Hace cien años el presidente Plutarco Elías Calles mandó publicar una ley con el propósito de borrar todo vestigio de la Iglesia católica de la vida de los mexicanos, cortando de raíz su existencia en nuestro país y prohibiendo su práctica y propagación.

Renovando al extremo el espíritu anticlerical del siglo XIX, se imponía al pueblo con renovada inquina una larga serie de reglamentaciones, de restricciones al culto de las iglesias y de toda la actividad del clero.

Con el cierre de los templos como respuesta de la Iglesia se desató una fuerte reacción popular contra el gobierno. En muchas partes del país, pueblos enteros, particularmente en el Bajío, se levantaron en armas para oponerse a la arbitraria ley. Al grito de “¡viva Cristo Rey!” se organizó un ejército y Enrique Gorostieta Velarde fue contratado con grado de general para encabezarlo.

El país sufrió la Guerra Cristera durante tres años, hasta 1930 en que más de 200 mil combatientes y civiles murieron. Iglesias y conventos saqueados, incendiados y cerrados, y sacerdotes, monjas y laicos encarcelados o fusilados sin previo juicio, a veces por instrucciones del propio Calles, como fue el caso del padre Miguel Agustin Pro. La cruel persecución de católicos hizo famoso a México en todo el mundo.

Eran tiempos de los gobiernos socialistas de Garrido Canabal en Tabasco y de Carrillo Puerto en Yucatán. El presidente Calles empeñó su sexenio en la cruel persecución anticlerical. En 1925 fundó la Iglesia Católica Apostólica Mexicana para romper lazos de obediencia con el Vaticano y establecer una iglesia nacionalista mexicana alineada con el gobierno revolucionario. Encargó al descalificado sacerdote Pérez ser su patriarca.

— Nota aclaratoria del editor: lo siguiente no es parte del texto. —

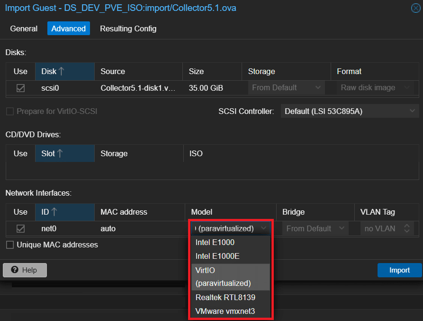Click the VLAN Tag spinner arrows
The width and height of the screenshot is (423, 321).
click(x=406, y=228)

La personalidad de Calles como el constructor de las instituciones de la Revolución de 1910 y fundador del Banco de México contrasta con su actitud contra la religión católica. Su decisión llevó al país a una etapa muy negra de su historia. Los desmanes de la Revolución de 1910 tienen su explicación y anecdotario. No así la irracionalidad del ataque frontal contra la institución arraigada al alma y tradición como parte de la vida del pueblo. Los gobiernos posteriores del PRI han escondido discretamente sus acciones.

El anticlericalismo ejercido por Calles fue réplica del liberalismo extremo de la ley Lerdo de junio de 1856. Su obsesión contra la institución más arraigada en la vida del pueblo la ejerció con todo su poder de jefe máximo. 

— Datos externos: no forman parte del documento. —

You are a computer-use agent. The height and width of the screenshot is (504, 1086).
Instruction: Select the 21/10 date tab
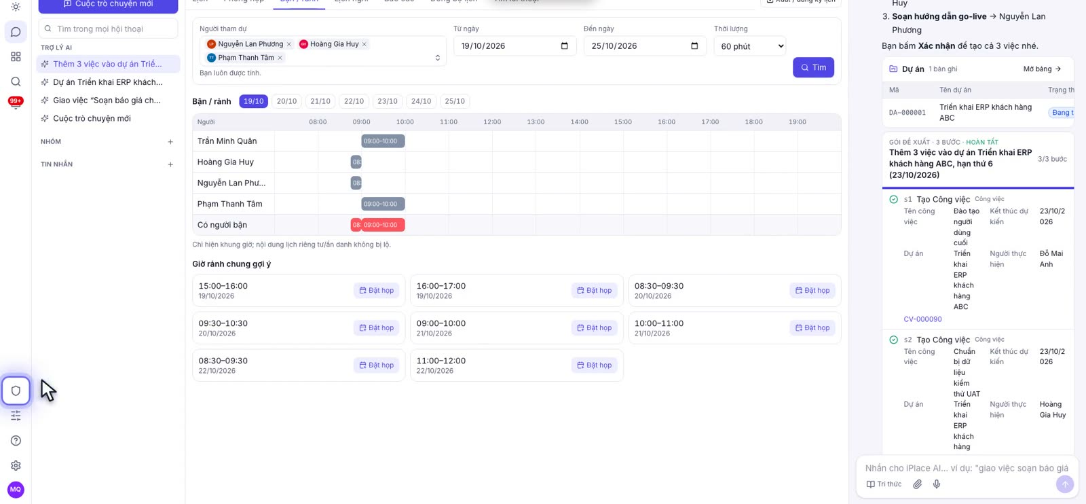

La Cristiada como defensa de la religión y de la Iglesia católica afectó la vida diaria de todos los mexicanos, no sólo durante la guerra fratricida, sino que influyó en la manera de ver la vida nacional. Se registró un cambio de actitud frente a todo lo que concierne la vida diaria.

El pueblo de México no recibe del gobierno orientación sobre la conducta en sus tratos dentro de la sociedad. De la burocracia no se recibe orientación moral ni mucho menos la encuentra en los altos personajes de la política. El buen ejemplo no existe. Los principios de moral se han de tratar sólo en casa. Al ciudadano lo han acostumbrado a atenerse a sus pocas fuerzas y a sus débiles inclinaciones naturales. A eso se refiere la “austeridad republicana” que tanto se predica.

Pero el Estado concienzudamente laico ofrece a la población los principios de un “humanismo “centralizado en el poder. Carente de ubicación no hay linderos morales que le sirvan al ciudadano de referencia.

El México oficial no inspira a sus habitantes los anhelos que se cumplen con un comportamiento honesto. La honradez es concepto remoto y demasiado manoseado a lo largo de los años y sólo está presente en los discursos populistas. ¿Qué puede esperarse de un pueblo que observa los malos ejemplos de políticos que, salvo pocas excepciones, se ha dedicado a robar a manos llenas durante sus estadías en cargos públicos? Es lógico que el ciudadano tome nota y ejemplo de esa conducta tan lejana de los principios universales de honestidad.

La Cristiada fue una honda tragedia para el pueblo que comprobó que no puede tener confianza en el gobierno, que en cualquier momento y con cualquier pretexto es capaz de confrontarlo en la calle con las fuerzas del orden público.